From: Domenic Denicola <d@domenic.me>
Date: Thu, 12 Jan 2017 19:23:28 +0000
To: Boris Zbarsky <bzbarsky@mit.edu>
CC: public-script-coord <public-script-coord@w3.org>
Message-ID: <CY1PR0501MB13690E83928BE210B1DB534BDF790@CY1PR0501MB1369.namprd05.prod.outlook.com>
Thanks! I think this does spell out the issue. Now let's turn to shared array buffers and see if I can apply my newfound knowledge.

My main concern is the type explosion issue. It's not the worst thing in the world to add 11 new "MaybeShared" types (9 typed arrays + DataView + ArrayBuffer) and two new typedefs (ArrayBufferView + BufferSource). But it feels pretty silly, and might lead to some repetitive specing and bindings generator code (or some new layer of abstraction to avoid the repetition). And if we end up wanting to capture the by-reference vs. by-copy semantics in the type system, we're in real trouble; now we're up to 44 types and 8 typedefs for the various permutations.

Anne's suggestion ( https://bugzilla.mozilla.org/show_bug.cgi?id=1231687#c18 ) is to couple MaybeShared and by-reference, and use prose for the remaining cases. Maybe that's the way to go. But it sure would be nice if we could just get away with a few extended attributes... which brings us to the last part of the message.

>> I guess the idea would be to make the extended attributes apply to the types instead of the arguments, but how exactly would that help?
>
> At that point, how is that really different from just having a different type?  Unless you can combine the extended attributes, of course.  But if they're mutually exclusive (and [Clamp] and [EnforceRange] are specified as mutually exclusive), there is no real semantic difference between that and a new type...
> 
> There _can_ be the argument that you can apply [Clamp] to a bunch of different types, so you would get a sort of "type explosion" if you created separate types for all of those.  So it might make sense to have [Clamp] that attaches directly to integer types, from that point of view.  That would not have the "have to thread this information through" 
problem I describe above, of course, nor the "hey, we're parametrized over two types, which one should be clamped?" problem.  Nor the "any time we add a new parametrized thing we have to teach it about all these frobs" problem.

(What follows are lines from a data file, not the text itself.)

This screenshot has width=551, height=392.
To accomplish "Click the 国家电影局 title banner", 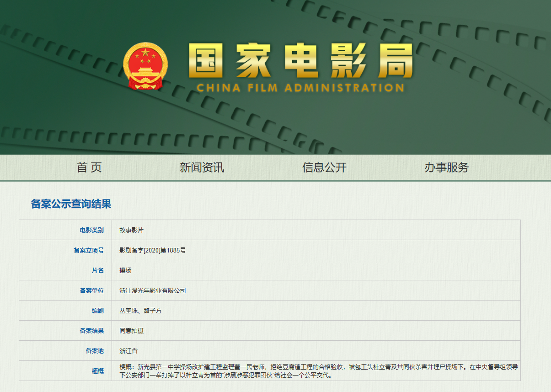I will (x=300, y=61).
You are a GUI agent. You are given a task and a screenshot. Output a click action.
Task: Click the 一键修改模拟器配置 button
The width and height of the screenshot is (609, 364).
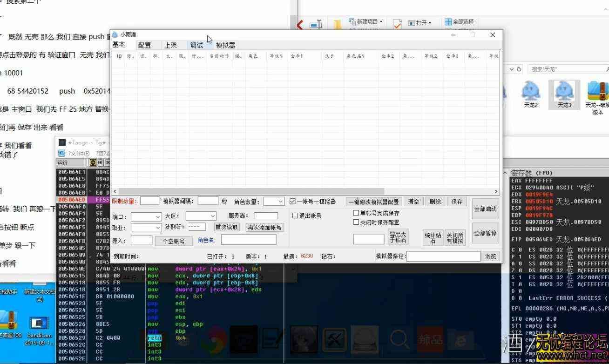373,201
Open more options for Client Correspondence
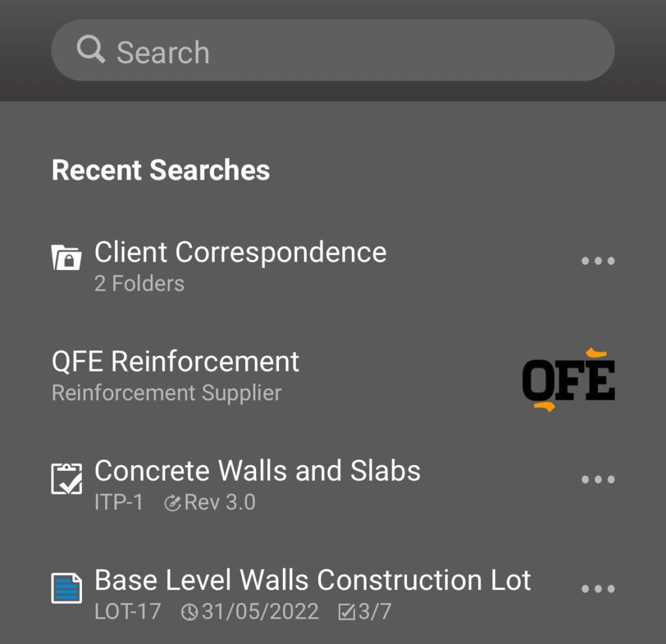Screen dimensions: 666x644 [598, 261]
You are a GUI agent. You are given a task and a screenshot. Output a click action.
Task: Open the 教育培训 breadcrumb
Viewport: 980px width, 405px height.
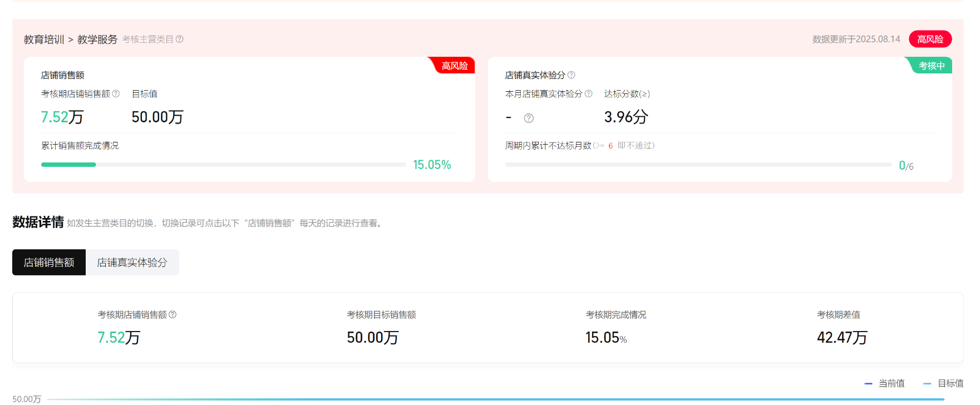tap(44, 39)
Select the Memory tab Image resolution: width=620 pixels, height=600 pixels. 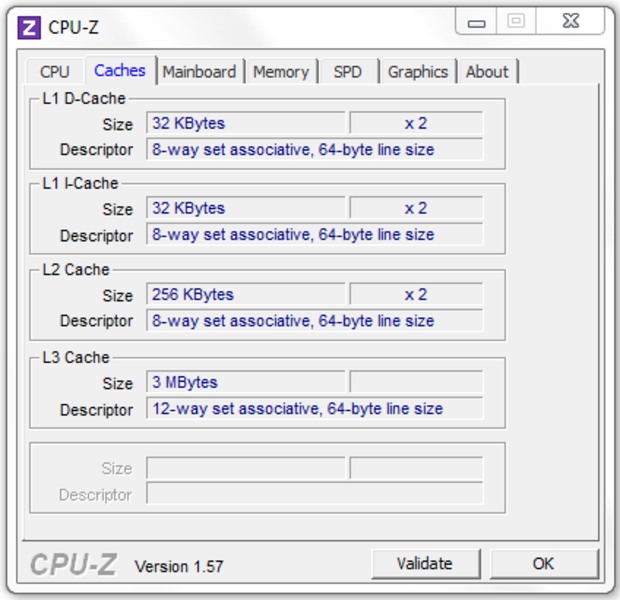pos(281,72)
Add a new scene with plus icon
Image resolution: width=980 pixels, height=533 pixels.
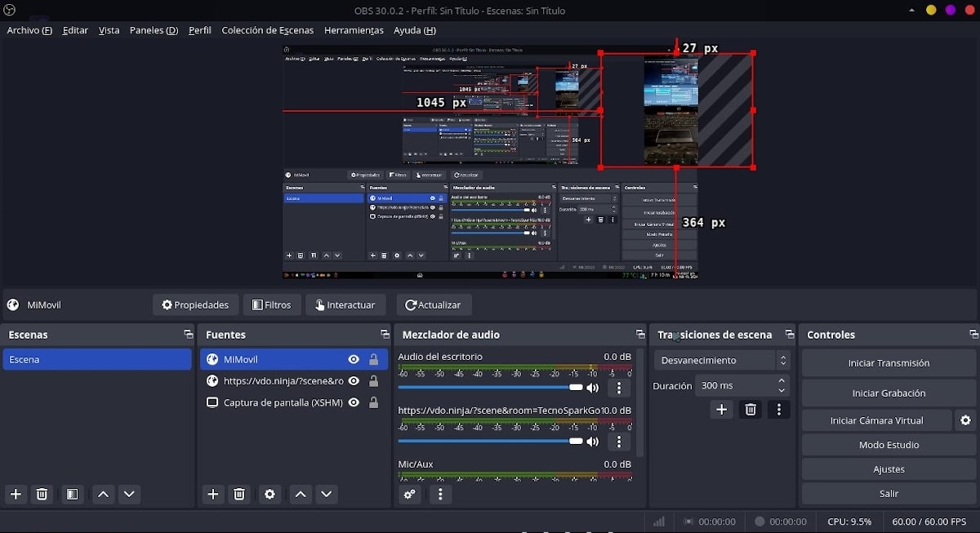[16, 494]
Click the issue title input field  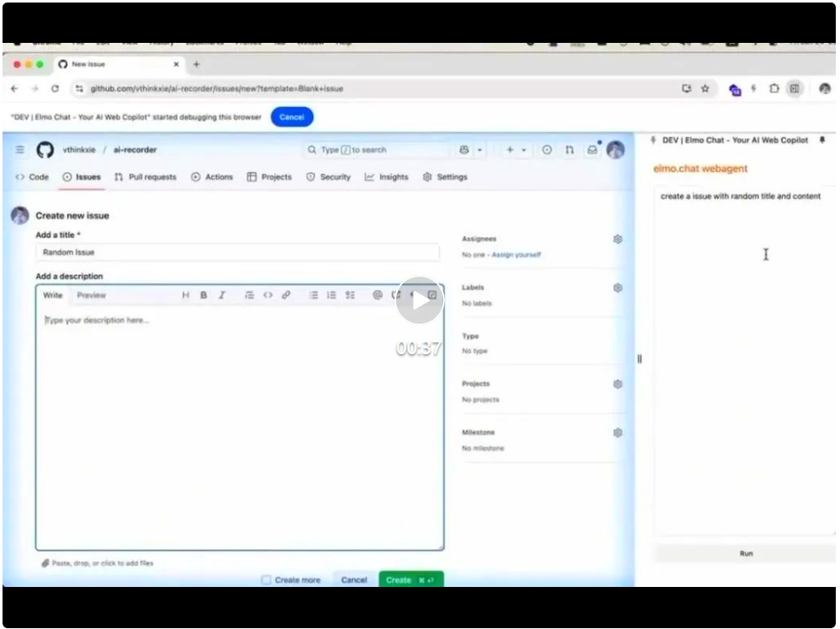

One of the big things your message drove home is how extended attributes apply to syntactic productions like dictionary members, attributes, methods, interfaces, etc. and not to types. I guess I knew this intellectually, but my intuition wasn't correctly aligned.

It does seem more intuitive for certain "behaviors", like clamping/range enforcement, and maybe the null-treatment behaviors, to be part of the type. (Corresponding to the current extended attributes [Clamp], [EnforceRange], [TreatNonObjectAsNull], and [TreatNullAs].) In general whenever an extended attribute's processing model shows up entirely inside the ES -> Web IDL type conversion section, often with preludes like  "is being assigned to an attribute... is passed as an operation argument... is being used as a dictionary member...", being part of the type would make more sense.

I think it would be nice to introduce this concept into the spec, and retrofit it onto those extended attributes, but I'm not sure it's worth the trouble for implementers.

It also comes with questions like---should we invent a new concept and syntax, separate from extended attributes? Or should we say that certain extended attributes apply exclusively to types, just like certain of them apply to attributes/interfaces/etc. I guess that latter option would introduce a dependency from the parser to the semantics; to interpret `void f([X] long foo)` you'd be unsure whether [X] is associated with the parameter or the type until you knew if X was one of the type-only extended attributes. (Unless we banned extended attributes on parameters entirely? Are only these type-applicable extended attributes currently used on parameters?)

Thoughts? Mainly on the "is it worth it" question, I suppose.